In [1]:
from transformers import AutoTokenizer, BitsAndBytesConfig, AutoModelForCausalLM
import torch
from peft import PeftConfig, PeftModel
import gradio as gr

tokenizer = AutoTokenizer.from_pretrained("baskarm/deepseek-coder-7b-instruct-v1.5_finetune")
bnb_config = BitsAndBytesConfig(
    load_in_4bit=True,
    bnb_4bit_use_double_quant=True,
    bnb_4bit_quant_type="nf4",
    bnb_4bit_compute_dtype=torch.bfloat16,
    )
config = PeftConfig.from_pretrained("baskarm/deepseek-coder-7b-instruct-v1.5_finetune")
base_model = AutoModelForCausalLM.from_pretrained("deepseek-ai/deepseek-coder-7b-instruct-v1.5", quantization_config=bnb_config).eval()
model = PeftModel.from_pretrained(base_model, "baskarm/deepseek-coder-7b-instruct-v1.5_finetune")

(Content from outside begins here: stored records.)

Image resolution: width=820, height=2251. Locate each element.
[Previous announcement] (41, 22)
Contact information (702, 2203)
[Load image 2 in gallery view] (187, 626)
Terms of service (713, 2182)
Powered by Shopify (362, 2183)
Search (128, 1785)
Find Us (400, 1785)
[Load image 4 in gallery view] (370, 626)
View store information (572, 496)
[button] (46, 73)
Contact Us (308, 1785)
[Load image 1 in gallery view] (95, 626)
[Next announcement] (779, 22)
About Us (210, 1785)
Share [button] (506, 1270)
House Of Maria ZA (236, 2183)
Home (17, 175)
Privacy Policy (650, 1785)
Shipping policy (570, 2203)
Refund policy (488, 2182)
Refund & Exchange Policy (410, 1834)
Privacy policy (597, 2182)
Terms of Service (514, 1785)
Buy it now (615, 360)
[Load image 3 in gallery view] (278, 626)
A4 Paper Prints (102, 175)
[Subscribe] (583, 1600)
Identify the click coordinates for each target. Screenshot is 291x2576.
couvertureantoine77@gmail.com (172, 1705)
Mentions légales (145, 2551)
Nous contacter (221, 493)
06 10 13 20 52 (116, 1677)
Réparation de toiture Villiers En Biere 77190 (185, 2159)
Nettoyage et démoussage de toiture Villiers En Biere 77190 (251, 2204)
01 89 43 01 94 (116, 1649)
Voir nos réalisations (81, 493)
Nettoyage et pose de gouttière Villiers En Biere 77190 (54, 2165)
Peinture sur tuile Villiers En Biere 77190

  from .autonotebook import tqdm as notebook_tqdm
Special tokens have been added in the vocabulary, make sure the associated word embeddings are fine-tuned or trained.
`low_cpu_mem_usage` was None, now set to True since model is quantized.
Loading checkpoint shards: 100%|██████████████████| 3/3 [00:03<00:00,  1.15s/it]


In [2]:
def code_gen(question, history):
    messages=[
        { 'role': 'user', 'content': question}
    ]
    
    inputs = tokenizer.apply_chat_template(messages, add_generation_prompt=True, return_tensors="pt").to(model.device)
    
    outputs = model.generate(inputs, max_new_tokens=512, do_sample=False, top_k=50, top_p=0.95, num_return_sequences=1, eos_token_id=tokenizer.eos_token_id)
    return tokenizer.decode(outputs[0][len(inputs[0]):], skip_special_tokens=True)

In [3]:
js = """
function createGradioAnimation() {
    var container = document.createElement('div');
    container.id = 'gradio-animation';
    container.style.fontSize = '2em';
    container.style.fontWeight = 'bold';
    container.style.textAlign = 'center';
    container.style.marginBottom = '120px';

    var text = 'Code-Gen+Completion';
    for (var i = 0; i < text.length; i++) {
        (function(i){
            setTimeout(function(){
                var letter = document.createElement('span');
                letter.style.opacity = '0';
                letter.style.transition = 'opacity 0.05s';
                letter.innerText = text[i];

                container.appendChild(letter);

                setTimeout(function() {
                    letter.style.opacity = '1';
                }, 50);
            }, i * 250);
        })(i);
    }

    var gradioContainer = document.querySelector('.gradio-container');
    gradioContainer.insertBefore(container, gradioContainer.firstChild);
    document.body.style.backgroundImage = "url(https://companiesmarketcap.com/img/company-logos/256/CALX.webp)";
    return 'Animation created';
}
"""
css=""".gradio-container{
  /* The image used */
  background-image: url(https://companiesmarketcap.com/img/company-logos/256/CALX.webp);
  /* Center and scale the image nicely */
  object-position : top-left;
  background-repeat: no-repeat;
}"""
demo = gr.ChatInterface(code_gen, css=css, js=js)

demo.launch(share=True)

Running on local URL:  http://127.0.0.1:7860
IMPORTANT: You are using gradio version 4.27.0, however version 4.29.0 is available, please upgrade.
--------
Running on public URL: https://a620c4e56cfb9230f9.gradio.live

This share link expires in 72 hours. For free permanent hosting and GPU upgrades, run `gradio deploy` from Terminal to deploy to Spaces (https://huggingface.co/spaces)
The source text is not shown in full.